I don't feel like it's a church of God. I feel like it's my dad's church. I know he's the pastor and overseer of the church, but he is not God or the Head of the church. Jesus Christ is the Head of the church. And the comments he makes sometimes makes it seem like he thinks he's God. He said that people are being disobedient to God if they do not do everything that he (my dad) tells them to do. For example, he said for everyone in the church to give over and beyond 10% of their gross income, and if they didn't do that, that means they are being disobedient to God. Last time I check, the Bible says to give from your heart freely whether it's more or less than 10% of your income without being force or pressured or grudgingly.
But maybe I'm wrong. I just don't know anymore. I try my best to live for God and show that I love God and believe in His Son Jesus. It makes me feel like I want to just stay in a room somewhere like a nun and just read the bible and pray all day since everything I do is against the Word. I just don't get it.

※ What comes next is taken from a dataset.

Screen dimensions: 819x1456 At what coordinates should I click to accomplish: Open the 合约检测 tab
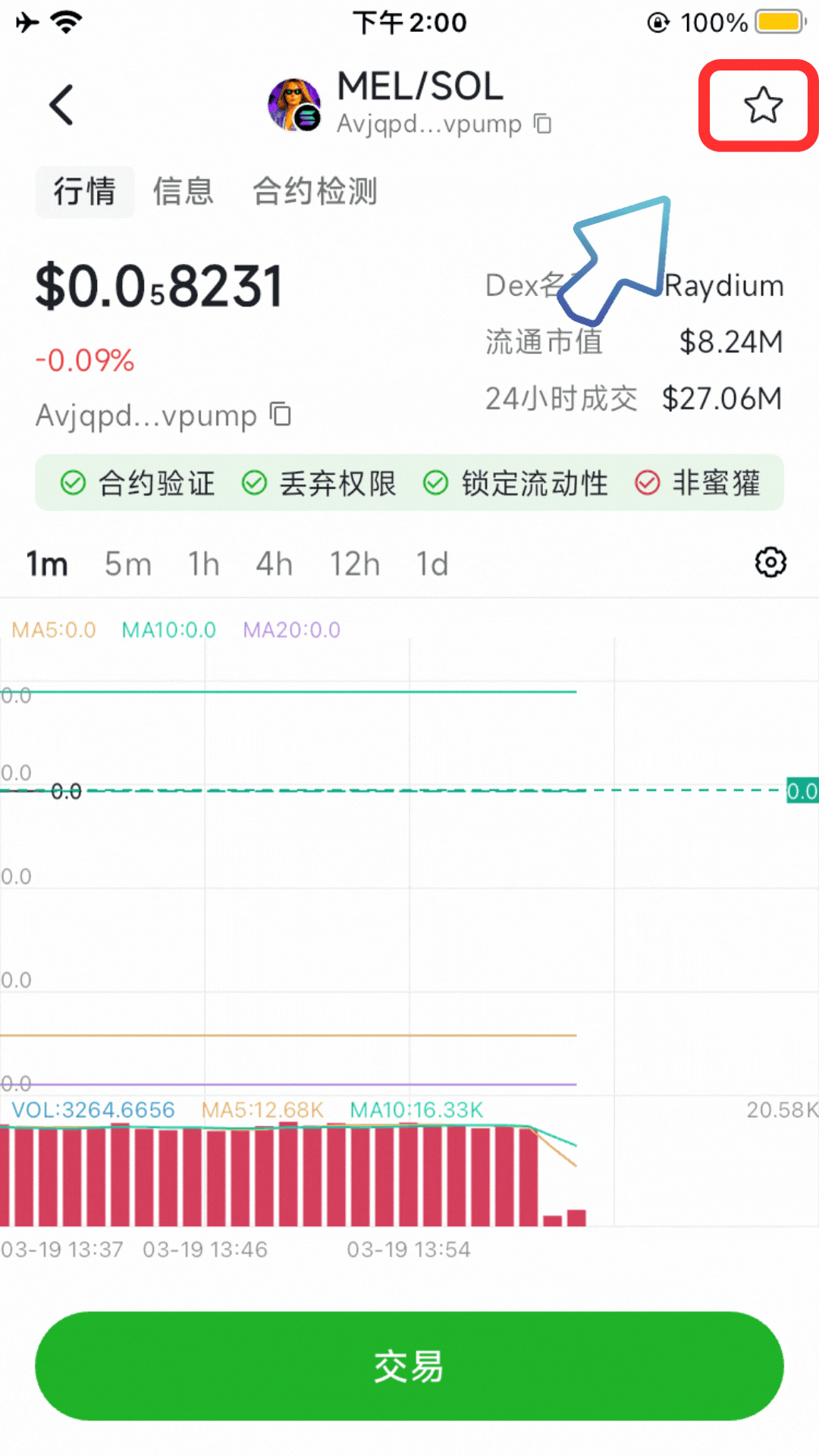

And I'm sure some of you know what I was going through last year when I felt like a borderline Atheist. I feel like I've gotten back to a good point now in my life and I do not want to go back feeling like an Atheist. And my dad was part of the reason why I had Atheist-like feelings. Please pray for me as I continue to pray for myself. I know the prayers from some of you ladies here at LHCF helped me in the past. My spirit really feels troubled right now.
And if anyone can give me any advice or suggestions about what to do in this situation, please feel free to give it. I know some of you have even mentioned that I should leave and find a new church home regardless of the fact that he is my father and that my mother and siblings go to that church too. My dad thinks I'm the only one that has a problem but my mother and siblings do too, they're just not as open about it to him.
Well I could go on about this... I'm done venting. God bless you all.